The moderation in profit reflects a broader normalization across the global commodity trading sector. Exceptional earnings in 2022 and 2023 were fueled by extreme volatility in oil and gas markets following Russia’s invasion of Ukraine. As price swings narrowed and supply chains stabilized, margins across physical trading operations cooled from historic highs.

Despite the earnings dip, Mercuria continued to reposition its portfolio. Metals now account for roughly 20 percent of its annual turnover of about 130 billion dollars. Non oil activities including gas, power, and metals represent nearly 65 percent of overall business volumes, underscoring a strategic shift away from heavy reliance on crude oil trading.

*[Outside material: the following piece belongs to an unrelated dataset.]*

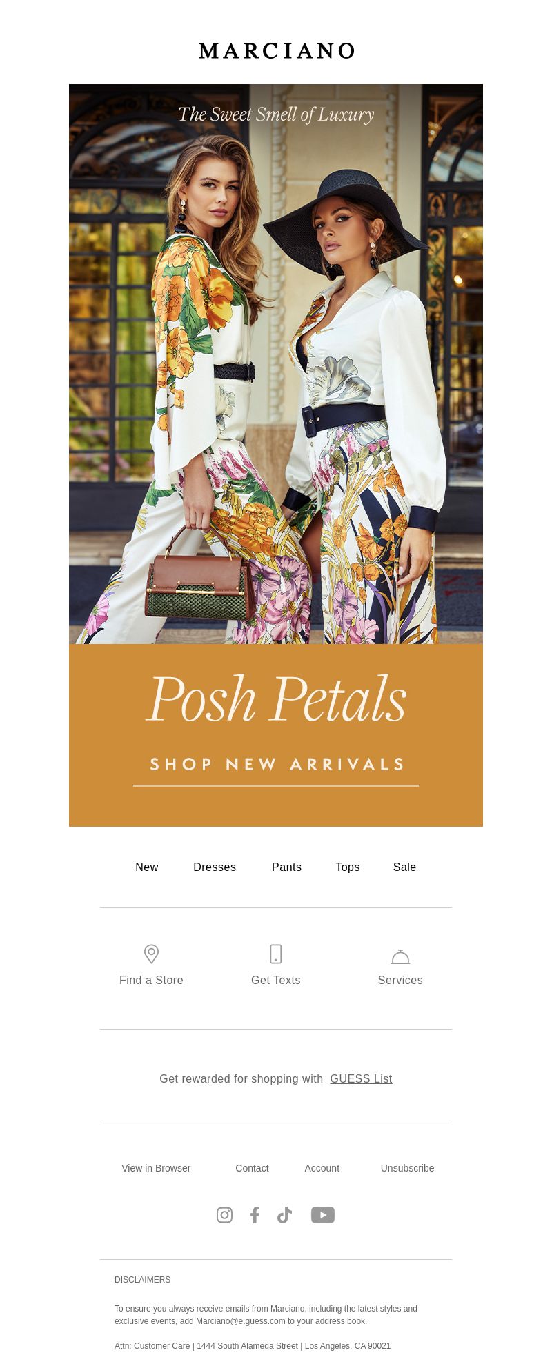The image size is (552, 1366).
Task: Go to the Pants category
Action: tap(286, 867)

The company expanded geographically during 2025, strengthening operations in Latin America through activity in Peru, Chile, Mexico, and Argentina. It also increased its presence in Central Asia, particularly Kazakhstan and Uzbekistan, while pursuing opportunities in Turkey and India through a new venture partnership. The push into emerging and resource rich markets reflects efforts to diversify supply chains and capture growth in industrial and energy transition related commodities.

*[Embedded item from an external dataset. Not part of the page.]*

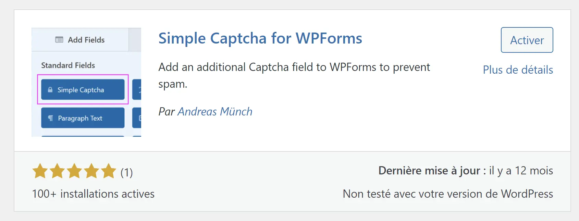Viewport: 579px width, 221px height.
Task: Activate the plugin with the Activer button
Action: (527, 40)
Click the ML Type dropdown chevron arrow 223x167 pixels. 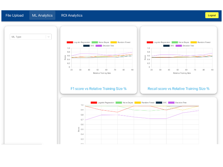48,37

Mercuria’s equity stood at 6.3 billion dollars at the end of 2025, slightly below 6.6 billion dollars a year earlier. The firm’s effective tax rate ranged between 16 and 18 percent for the year. While dividend details were not disclosed, industry observers note that major trading houses distributed substantial payouts during the peak profit years, helping stabilize equity levels even as expansion accelerated.

The expansion strategy has also altered the company’s financing profile. Mercuria utilized between 50 and 60 percent of its available bank credit lines in 2025, compared with minimal usage during 2022 to 2024 when elevated profits reduced reliance on external funding. Increased credit utilization signals higher working capital needs tied to physical cargoes, shipping logistics, and metals inventory management.

Across the sector, peers have also reported softer results compared with record highs, reflecting more balanced market conditions. However, structural shifts in global energy flows, LNG demand growth in Asia, and rising metals consumption linked to electrification and infrastructure investment continue to create opportunities for diversified trading firms.

For global commodity markets, Mercuria’s transition highlights the evolving role of trading houses as integrated players across oil, gas, metals, and logistics. As volatility moderates but geopolitical and supply risks persist, profitability may depend less on price spikes and more on scale, diversification, and efficient capital deployment.